George Frideric Handel
German-British Baroque master of oratorio, opera and ceremonial music
1685
1759
German-British
Baroque
Messiah, Water Music, Music for the Royal Fireworks
Early life
George Frideric Handel was born on 23 February 1685 in Halle, in the Duchy of Magdeburg. His father, a barber-surgeon, was initially reluctant to allow a musical career, but relented after the Duke of Saxe-Weissenfels heard the boy play and urged proper training. Handel studied with Friedrich Wilhelm Zachow, organist at Halle's Marktkirche, who gave him a thorough grounding in keyboard playing, counterpoint, and the music of German and Italian masters. In 1703 Handel moved to Hamburg, where he played violin in the opera orchestra and composed his first operas, before travelling to Italy in 1706 to immerse himself in the Italian style. His Italian years (1706–1710) produced the operas Agrippina, Rodrigo, and a series of brilliant cantatas and oratorios that established his reputation across the peninsula.
Career and major works
After a brief appointment as Kapellmeister in Hanover, Handel settled permanently in London in 1712, where he would dominate English musical life for nearly five decades. He composed over forty Italian operas for the London stage, including Giulio Cesare (1724), Rodelinda (1725), and Alcina (1735).
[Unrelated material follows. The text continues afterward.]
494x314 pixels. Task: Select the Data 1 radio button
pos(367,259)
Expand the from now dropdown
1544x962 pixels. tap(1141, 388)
When public taste turned against Italian opera in the late 1730s, Handel reinvented himself as a composer of English oratorios, producing Saul (1739), Israel in Egypt (1739), and his most celebrated work, Messiah (1741), whose 'Hallelujah' chorus remains one of the best-known pieces of music in the world. Other major works include the Water Music (1717), the Music for the Royal Fireworks (1749), and the twelve Concerti Grossi Op. 6 (1739).
Musical style and legacy
Handel's music is characterised by dramatic grandeur, powerful choral writing, memorable melodic invention, and an instinctive command of theatrical effect. He became a British subject in 1727 and was the dominant figure in London's musical life until blindness curtailed his activities in his final years. He died on 14 April 1759 and was buried in Westminster Abbey, honoured as one of the greatest composers Britain had adopted as its own.